For this exercise, output exactly and only the lines running from the one with "Minimize the Windows Artifact Viewer window" through the final line of the data below, without pictures.
=== Provided information ===
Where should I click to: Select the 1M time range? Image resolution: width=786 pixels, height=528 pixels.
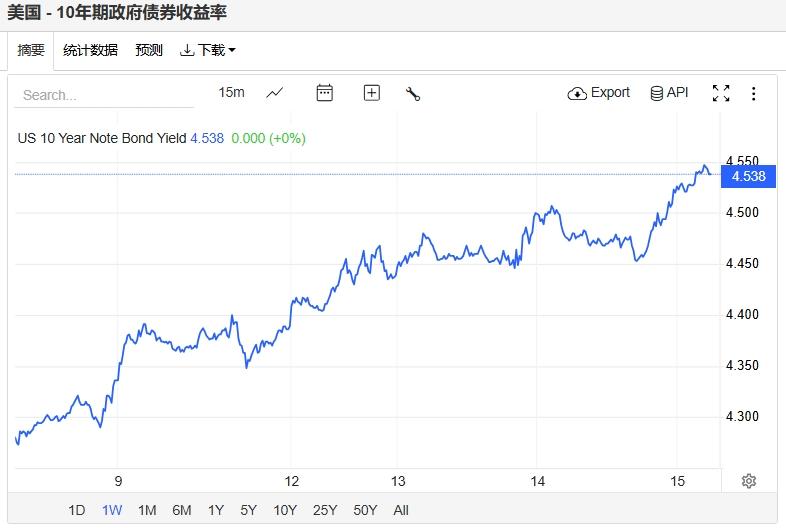click(x=147, y=510)
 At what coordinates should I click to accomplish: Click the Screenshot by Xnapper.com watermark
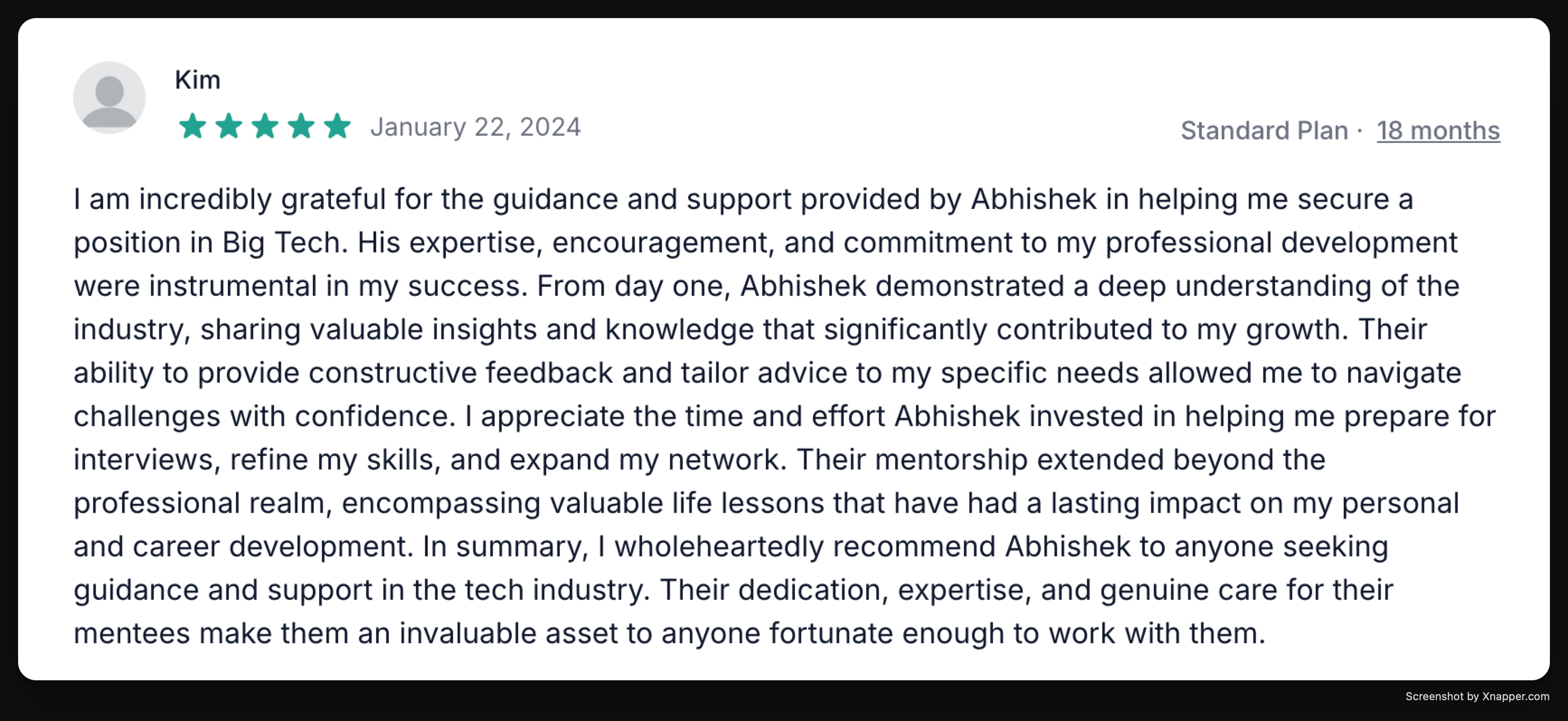point(1477,696)
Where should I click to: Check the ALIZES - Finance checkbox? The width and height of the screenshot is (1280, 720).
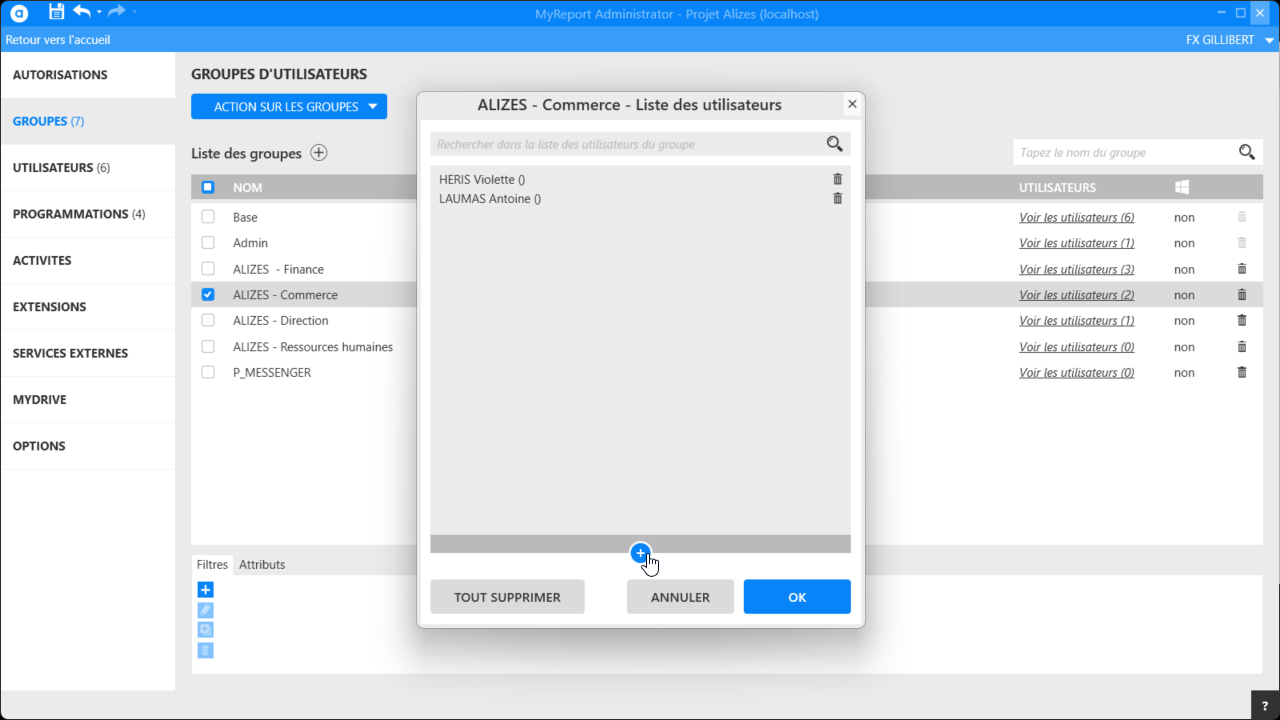pos(208,269)
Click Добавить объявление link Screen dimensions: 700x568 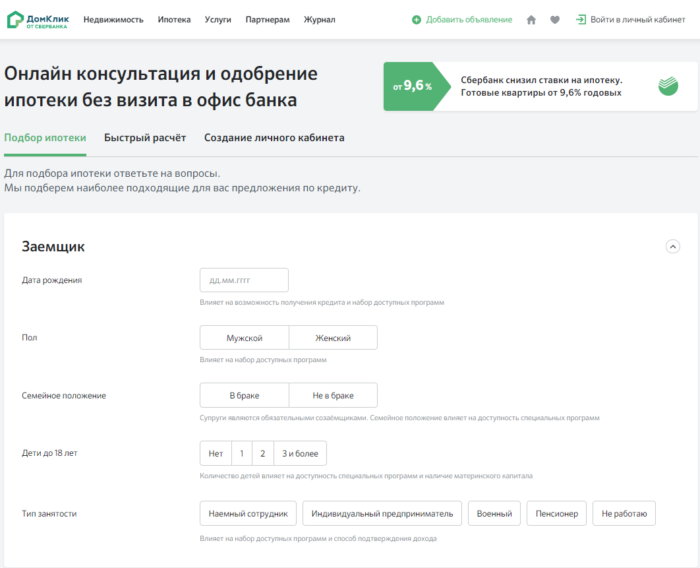pos(469,20)
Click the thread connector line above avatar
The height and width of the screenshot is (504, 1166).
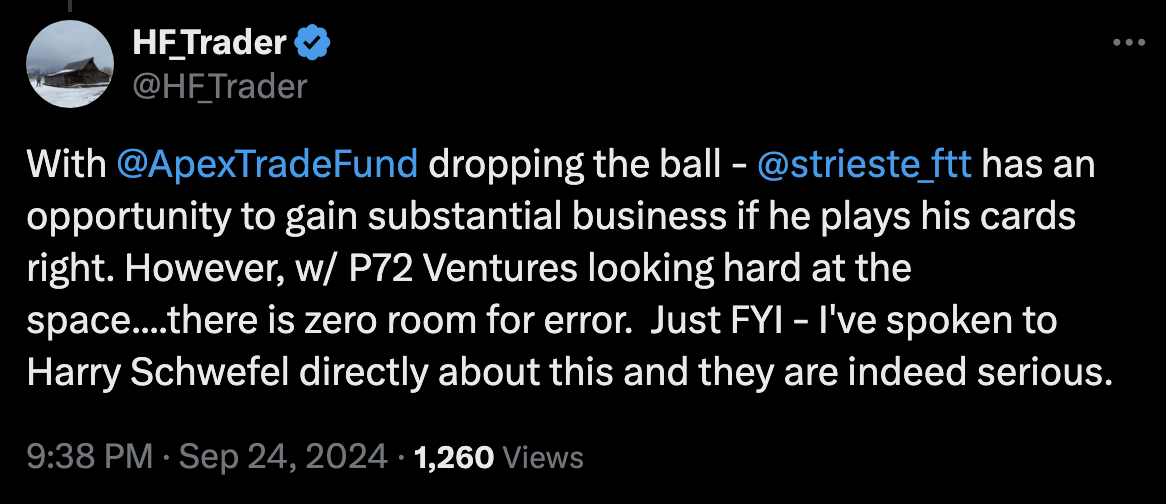(x=70, y=5)
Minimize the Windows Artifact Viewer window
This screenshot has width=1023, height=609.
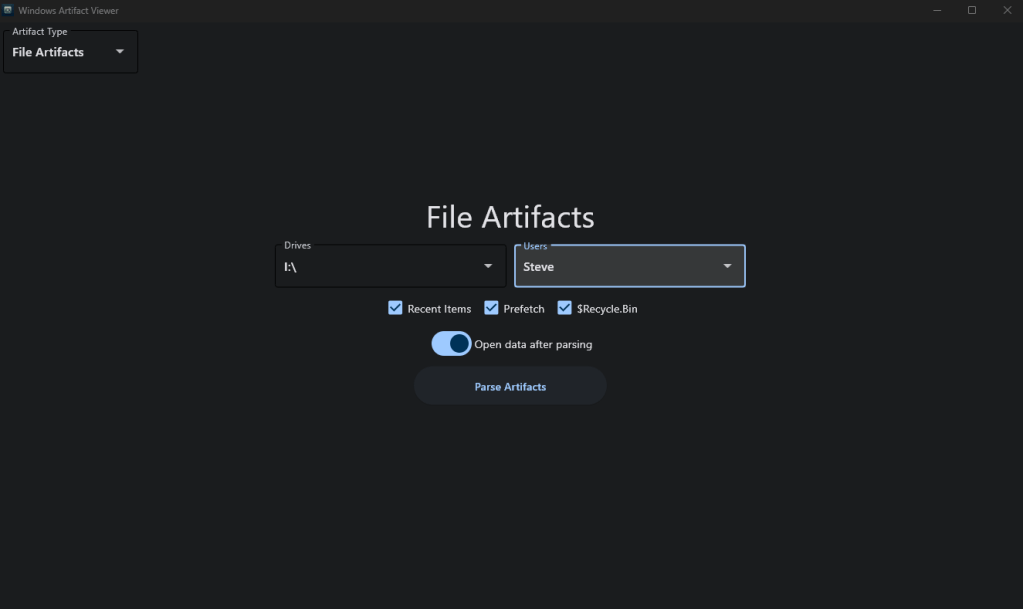click(x=937, y=10)
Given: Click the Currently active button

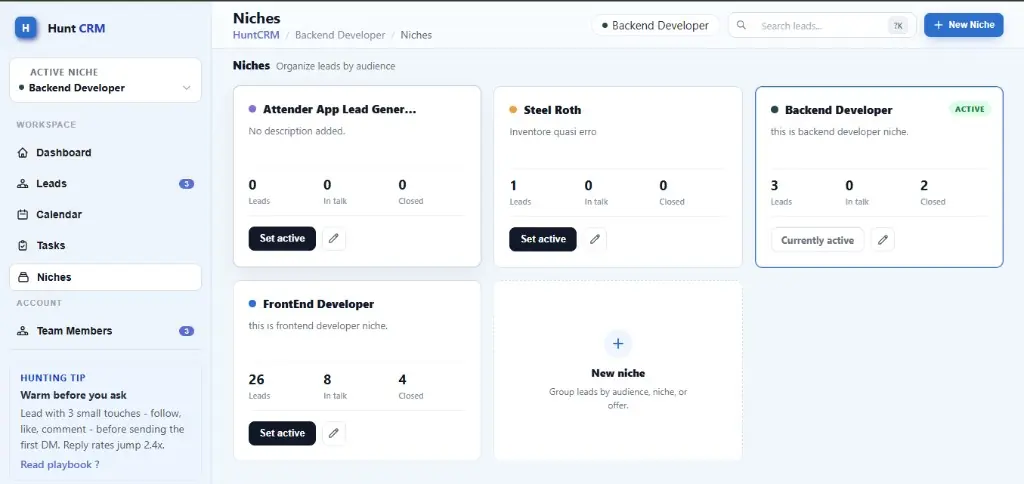Looking at the screenshot, I should click(x=818, y=240).
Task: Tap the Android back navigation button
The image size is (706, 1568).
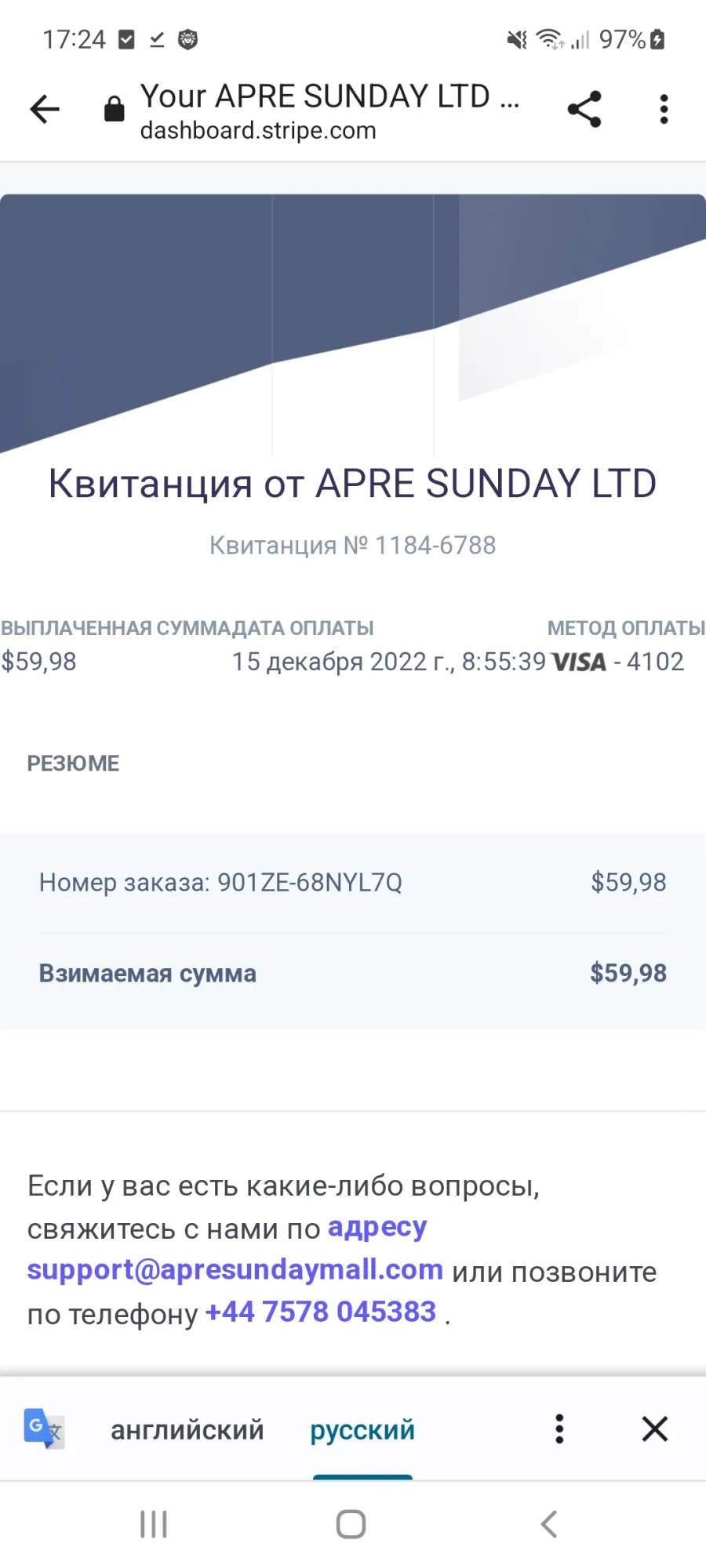Action: [x=549, y=1524]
===
Exercise answer:
Minimize the Windows Artifact Viewer window
This screenshot has width=1023, height=609.
click(x=937, y=10)
Given: Click the Currently active button

Looking at the screenshot, I should click(x=818, y=240).
Task: Tap the Android back navigation button
The image size is (706, 1568).
Action: [x=549, y=1524]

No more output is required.